Serie A fondi MediaproMediapro è pronta ad entrare nella partita per il futuro della Serie A, unendosi ad uno dei due schieramenti interessati ad acquisire il 10% della media company della Leg, nella quale dovrebbero confluire i diritti televisivi dei prossimi 10 anni e che avrà come obiettivo la valorizzazione del prodotto Serie A in Italia e all’estero.

Secondo quanto riporta il Sole 24 Ore, l’azienda sino-spagnola è vicina ad un’intesa con la cordata formata da Bain Capital e Nb Renaissance, che ha come advisor Mediobanca, Nomura e gli avvocati di Gatti Pavesi Bianchi e Greenberg Traurig Santa Maria. Le discussioni tra Mediapro e Bain Capital sono già ad uno stato avanzato ed in via di finalizzazione.

La società guidata da Jaume Roures e Tatxo Benet avrebbe avuto alcuni incontri anche con l’altra contendente, la cordata formata da Cvc, Advent e Fsi, i cui advisor sono Rothschild, Credit Suisse e Barclay’s oltre che dallo studio Gattai Minoli Agostinelli e a EY, quest’ultima per quanto attiene alla parte di strategy, financial due diligence, infrastructure e structuring dell’operazione con un team composto da Marco Daviddi, Stefano Matalucci ed Enrico Silva.

Per quanto riguarda i prossimi passi verso la creazione della newco, oggi le due cordate illustreranno in video-conferenza i propri piani industriali ai presidenti della Serie A. Le presentazioni si terranno in due sedute separate, una al mattino e una al pomeriggio. Nella prima parte della giornata verrà esposto il progetto di CVC-Advent-Fsi, successivamente sarà il turno di Bain Capital-Nb Renaissance.

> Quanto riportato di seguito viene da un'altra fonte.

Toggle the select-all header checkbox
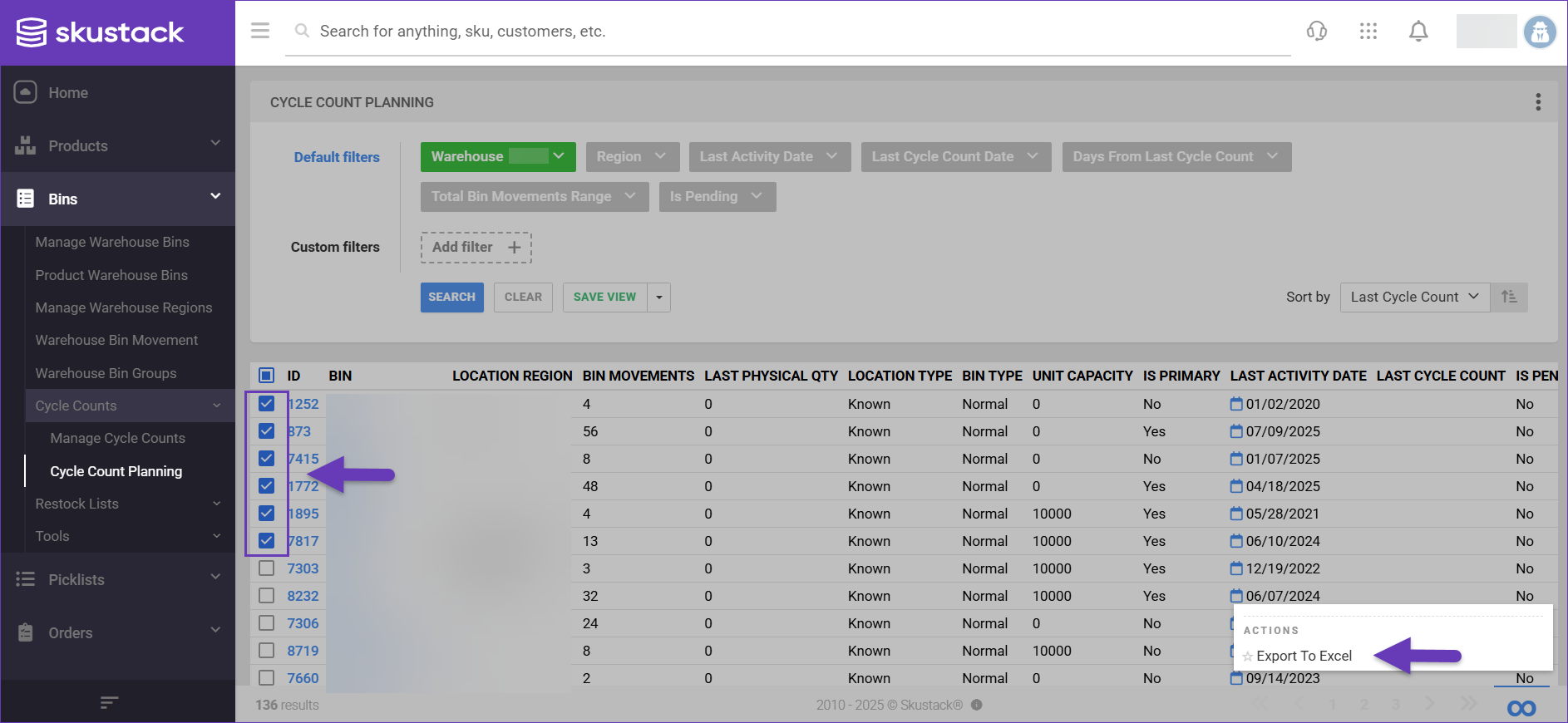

Si entrerà nel dettaglio dei due progetti, che dovrebbero prevedere la realizzazione di un canale con produzione propria e distribuzione ai vari player sulle differenti piattaforme. Vanno inoltre approfonditi ancora alcuni aspetti, sia dal punto di vista finanziario che da quello fiscale. In particolare, i presidenti dei club vogliono capire come saranno impostati gli investimenti successivi alla prima grande iniezione di liquidità, necessaria per arrivare al 10% della media company.

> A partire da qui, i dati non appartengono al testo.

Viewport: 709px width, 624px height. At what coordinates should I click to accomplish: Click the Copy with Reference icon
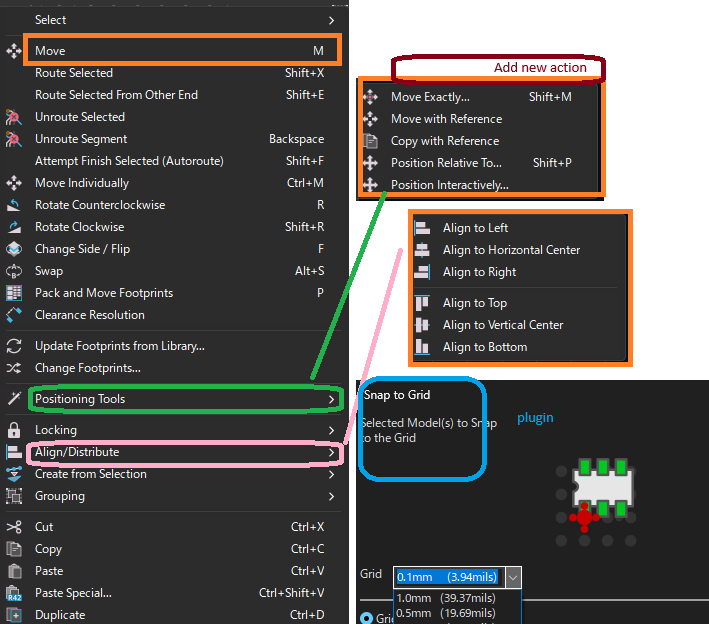tap(371, 141)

Dopo la presentazione dei due progetti seguirà qualche giorno di riflessione. Una decisione sul fondo prescelto dovrebbe essere presa nell’arco delle prossime due settimane, entro i primi dieci giorni di ottobre. Difficile però che la cordata vincitrice venga stabilita già nell’assemblea in programma nei primi giorni della prossima settimana, vista la concomitante chiusura della tornata di calcio mercato.